#### Set tasks:
A) Reproduce the section of the piece on the Madrid bombings starting at "Blood on the" and ending at "their general tactics.".
B) In the piece on the Madrid bombings, which group is reported to have claimed responsibility for the explosions?

#### Extract:
Blood on the Streets, Just Not Here Thursday began with the staccato beat of bad news from Spain, where a series of explosions ripped through a line of railcars during the rush hour in Madrid, destroying nearly two hundred lives while wounding fourteen hundred others.
Blame was, early on, put on Basque Separatists though news reporters were careful to state that if indeed this was the act of the separatists, it marked a serious departure from their general tactics.
When I saw the events on television while sipping my morning coffee and while doing my morning e-mails I thought: this is Madrid's 9/11. Unfortunately, it seemed all too prescient a thought as later in the day it was revealed that responsibility for the tragic events was claimed by Al Qaida and not the Basques.

My heart ached for Madrid, a city I have visited several times and whose streets I have strolled and whose museums I have admired. It is a city that has been reborn in the years since Franco, transforming itself from a faded beauty to a cosmopolitan lady.

This, I am afraid, may be the price they are paying for having sided with us on Iraq. What better way to make a statement? Spain is not as tightly guarded as Britain, a country that has more experience with terrorist activities than any other in the world perhaps.
As Spain suffered, our news gave it weight but not precedence. We sailed straight into the ongoing Martha drama, the controversy over gay marriage, the demand from the Bush Campaign that Kerry offer an apology for calling some Republicans ?crooks?, a train wreck in Queens where one went runaway.
As the day went on I found myself wondering what it was that was bothering me regarding the Madrid story. By evening I had the answer: I was not getting enough information from the U.S. news channels to satisfy me.

#### Material:

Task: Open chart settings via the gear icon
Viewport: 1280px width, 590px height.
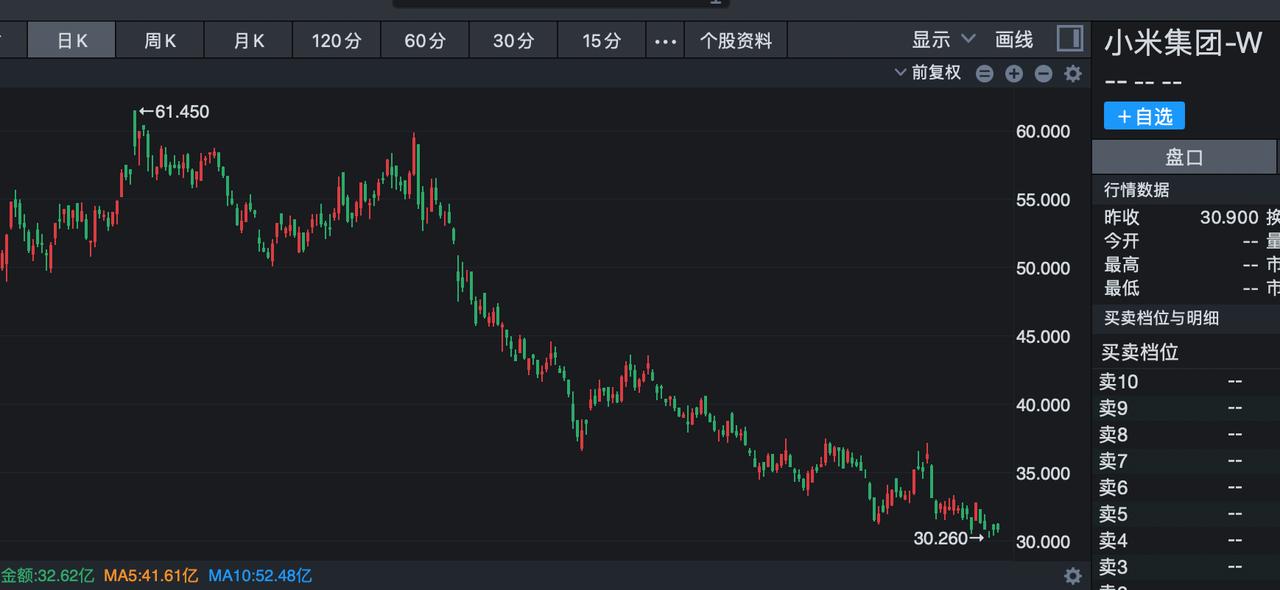Action: coord(1072,73)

#### Solutions:
A)
Blood on the Streets, Just Not Here Thursday began with the staccato beat of bad news from Spain, where a series of explosions ripped through a line of railcars during the rush hour in Madrid, destroying nearly two hundred lives while wounding fourteen hundred others.
Blame was, early on, put on Basque Separatists though news reporters were careful to state that if indeed this was the act of the separatists, it marked a serious departure from their general tactics.

B) Al Qaida claimed responsibility, not the Basques.